Ainsi comme on l'a lu presque partout, RAM vaudrait d'abord le coup pour "sa belle ouvrage", sa "solidité", "sa belle production" et ceux qui ne goûteraient pas à la perfection de sa laque et de son bois d'ébène seraient autant de tristes sires n'entravant rien à Steely Dan, ce groupe martyrisé par les nuées de fans de Wire, Drexciya ou Minor Threat. Ah bon. Palme du révisionisme, cet article totalement délirant et qui aurait été tout bonnement impensable s'il traitait de n'importe quel autre disque sorti ces 20 dernières années nous rappelle comme une évidence "qu'un bon album nécessite de bons musiciens et une production de qualité".
Encore une fois, moquer le phénomène et la triste idéologie qu'il révèle reviendrait à esquiver la problématique qui mugit derrière. Pourquoi RAM est-il comme il est, et pourquoi maintenant? Avant son ambition propre (qui serait le premier de ses atouts), cet objet long et rutilant reflète surtout un désir d'auditeur/de mélomane/de consommateur: celui, délirant et à rebours total du régime pop contemporain, de tenir de nouveau entre ses mains un grand disque effrontément autoproclamé important et conçu pour compter fort et longtemps, qui puisse distiller bonheurs, ambiguités et complexités au fur et à mesure d'écoutes attentives et répétées. Disque de connivence et de fantasmes de musique autant que de musique tout court, RAM semble surtout conçu pour consoler les déçus du temps présent. Autant dire nous, vous, tout le monde. Ces salades qu'il nous raconte, on a tous très (trop) envie d'y croire.

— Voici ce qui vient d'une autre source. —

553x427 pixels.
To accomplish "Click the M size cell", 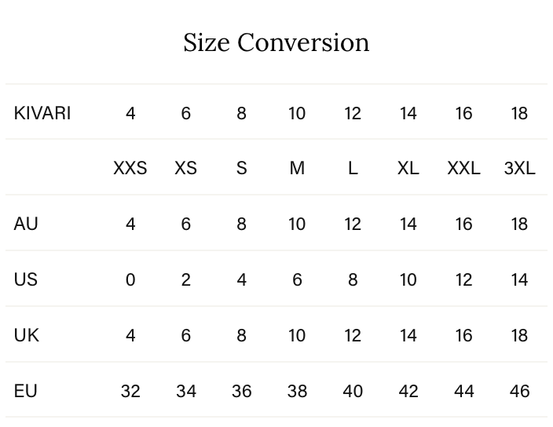I will pyautogui.click(x=297, y=169).
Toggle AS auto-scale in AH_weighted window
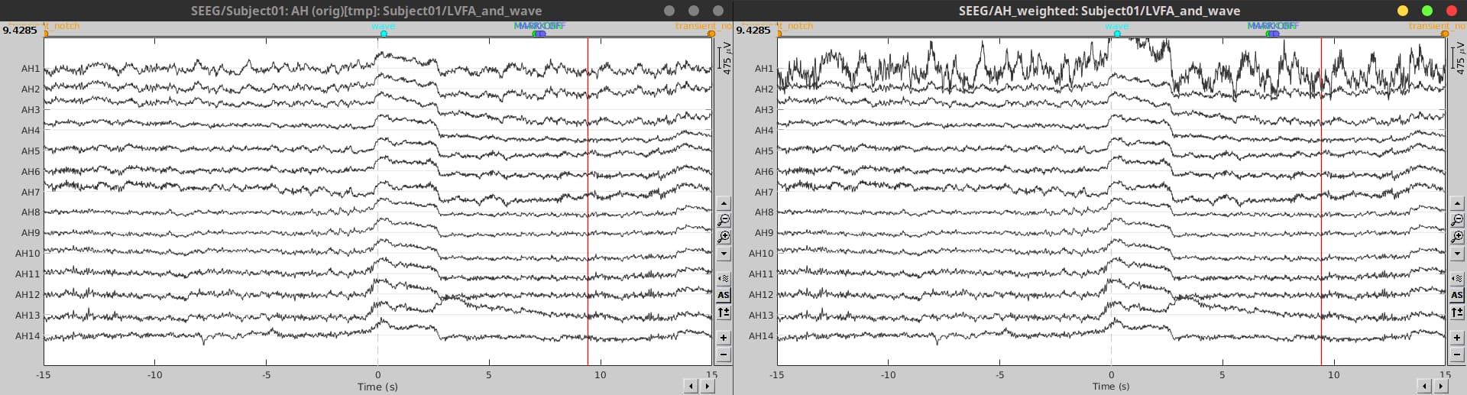Screen dimensions: 1467x395 click(x=1457, y=295)
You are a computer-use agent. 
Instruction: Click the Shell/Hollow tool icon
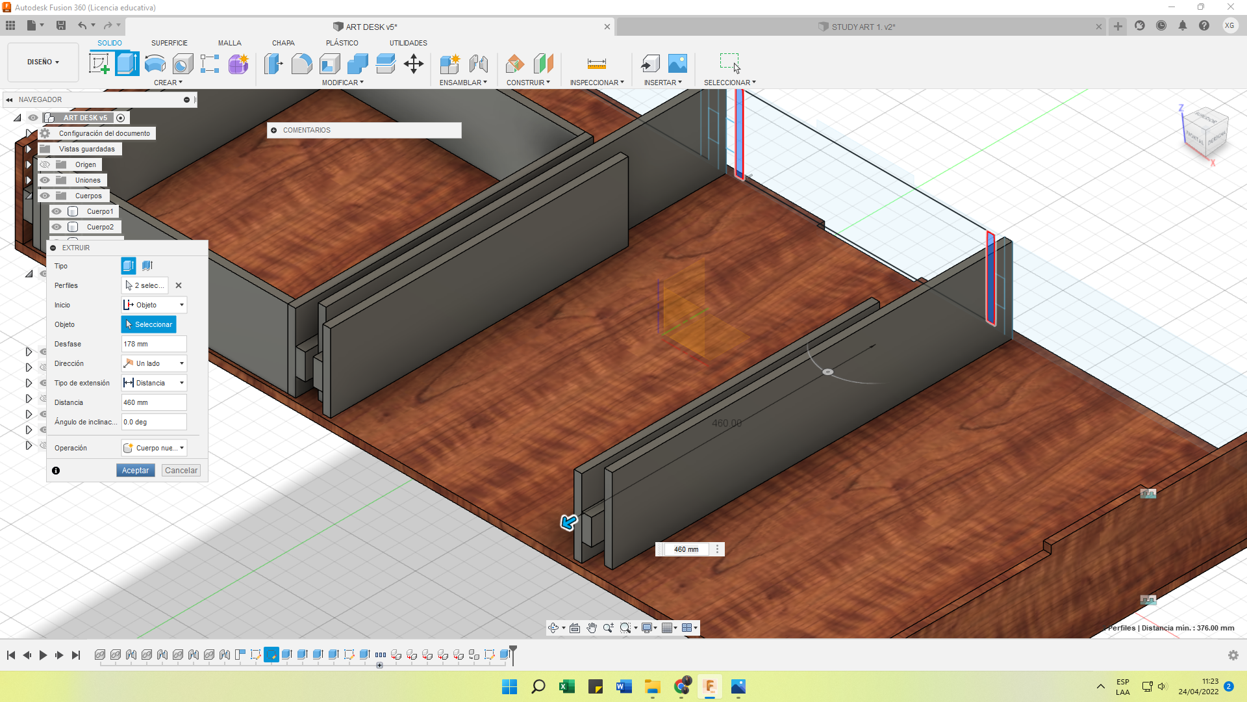click(329, 64)
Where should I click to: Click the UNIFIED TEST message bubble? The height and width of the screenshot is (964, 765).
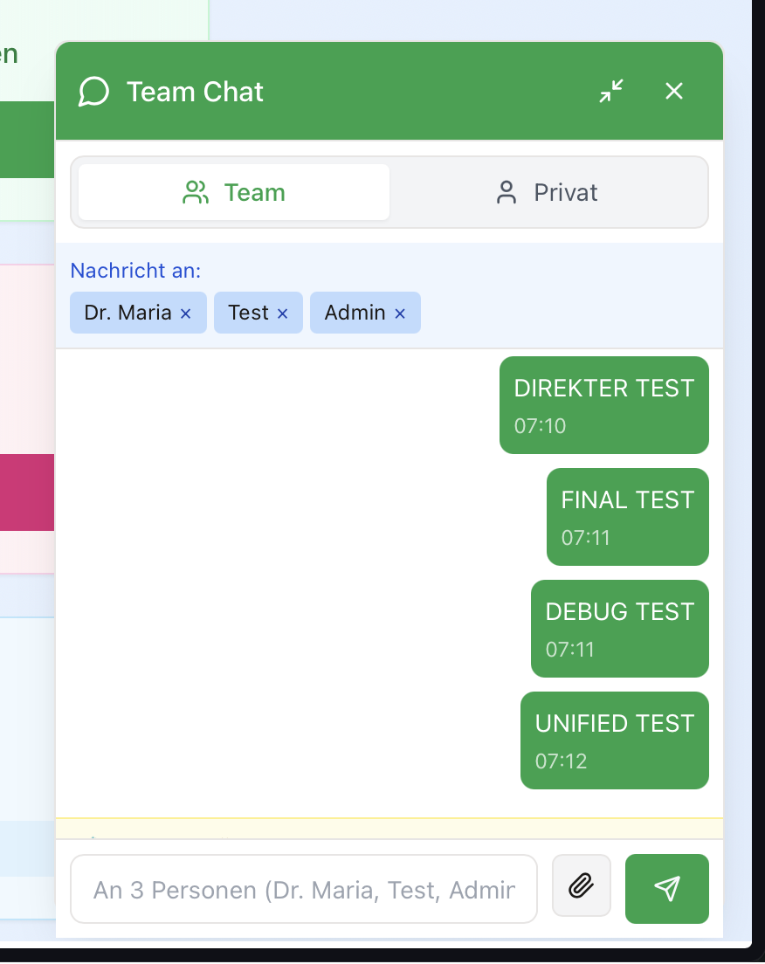tap(614, 740)
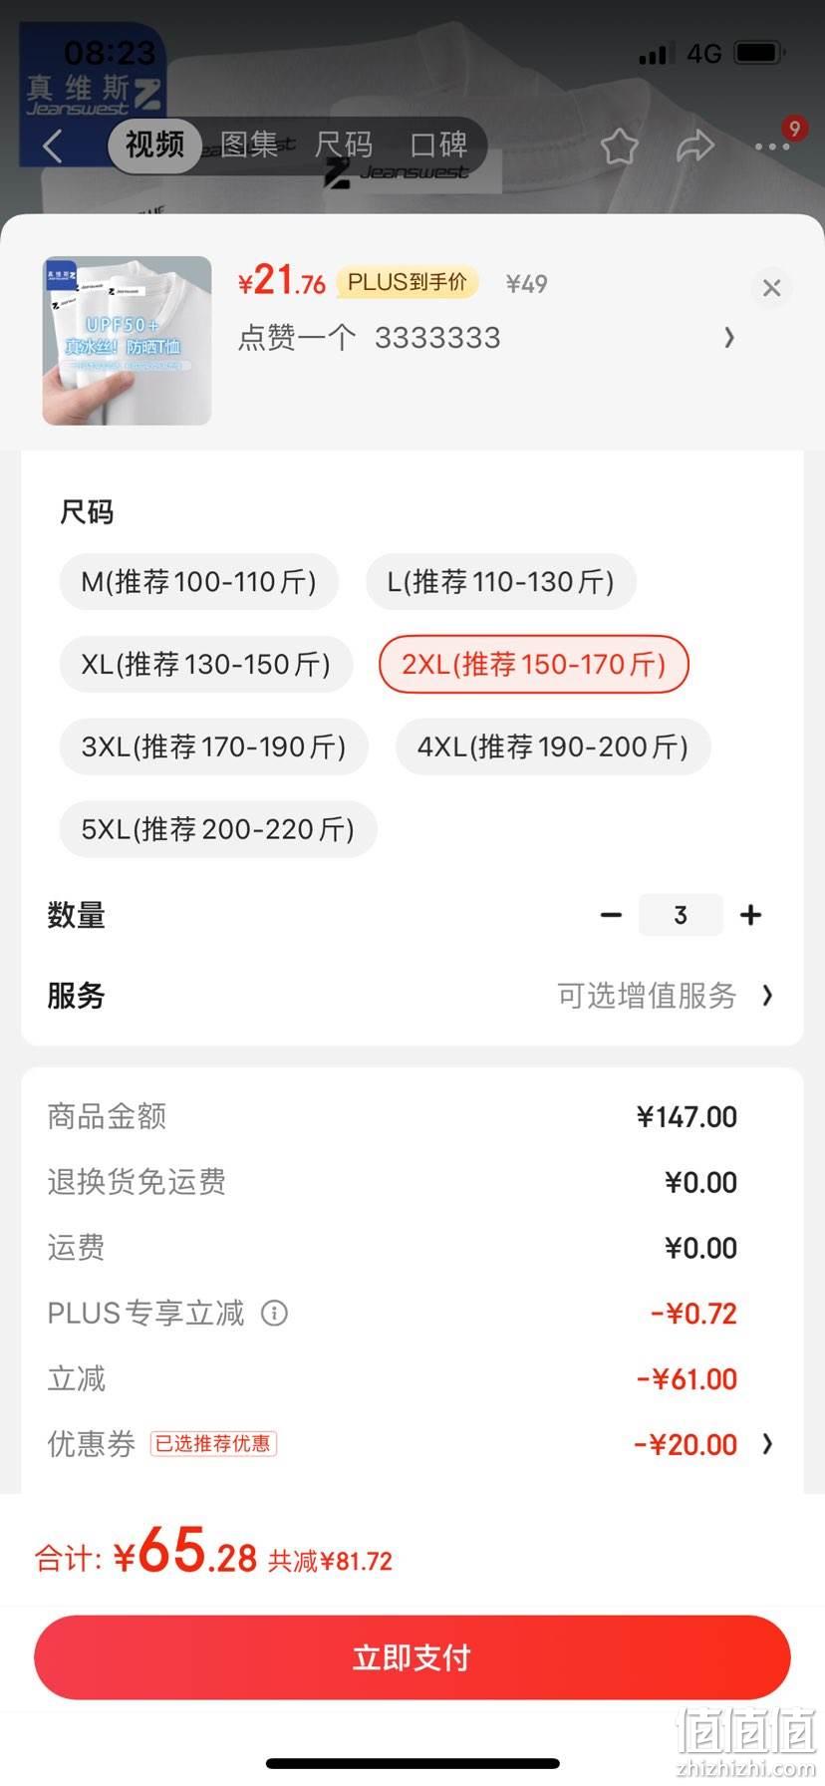Expand the 优惠券 coupon details chevron
Viewport: 825px width, 1786px height.
pos(767,1444)
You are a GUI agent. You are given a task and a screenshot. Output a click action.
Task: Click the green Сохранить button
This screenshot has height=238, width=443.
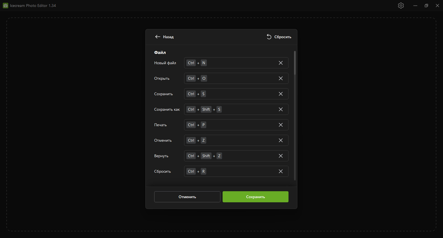(x=256, y=197)
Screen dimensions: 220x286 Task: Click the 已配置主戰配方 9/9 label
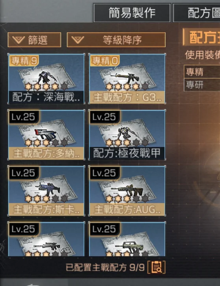(x=105, y=268)
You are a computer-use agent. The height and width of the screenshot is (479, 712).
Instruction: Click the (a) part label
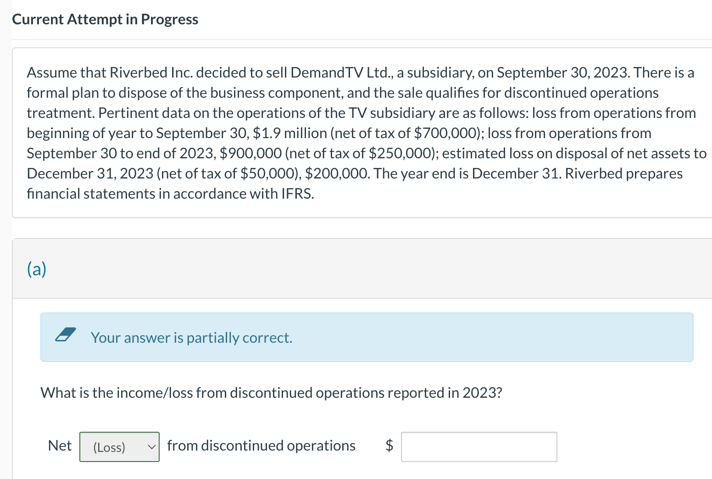pyautogui.click(x=36, y=268)
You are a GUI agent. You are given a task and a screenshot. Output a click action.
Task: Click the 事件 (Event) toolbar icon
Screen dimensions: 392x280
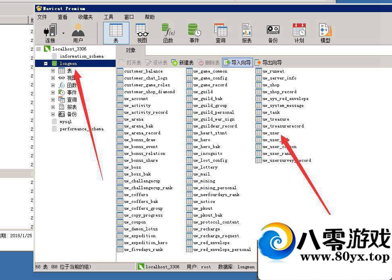[194, 33]
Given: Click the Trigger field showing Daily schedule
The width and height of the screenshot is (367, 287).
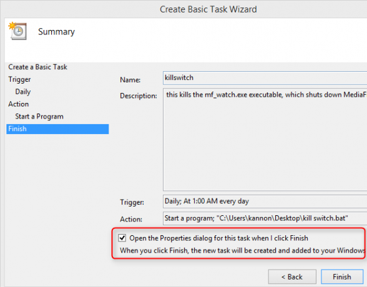Looking at the screenshot, I should tap(265, 202).
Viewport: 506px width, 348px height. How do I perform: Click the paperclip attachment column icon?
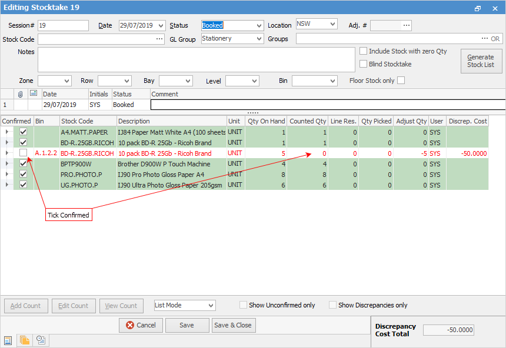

En dernier, on sait donc surtout gré à Daft Punk de nous proposer un objet apte à nous sortir de notre torpeur. Combien de disques appréciés et célébrés dans nos colonnes pour leurs beaux atours (beau corps, belle chevelure, belle compression) mais aussi aussitôt tombés dans l'oubli et abandonné à l'eau froide? Aucune idée ici de si la postérité de RAM-l'oeuvre sera à la hauteur du ramdam autour de RAM-le phénomène épocal; on connaît en tout cas peu de disques qui questionnent aussi bien ce marasme marécageux qu'est le zeitgeist pop. Rien que pour ça, on ne regrette pas de s'être gratté un peu vigoureusement le cortex pour vous proposer cette (trop) longue loghorrée.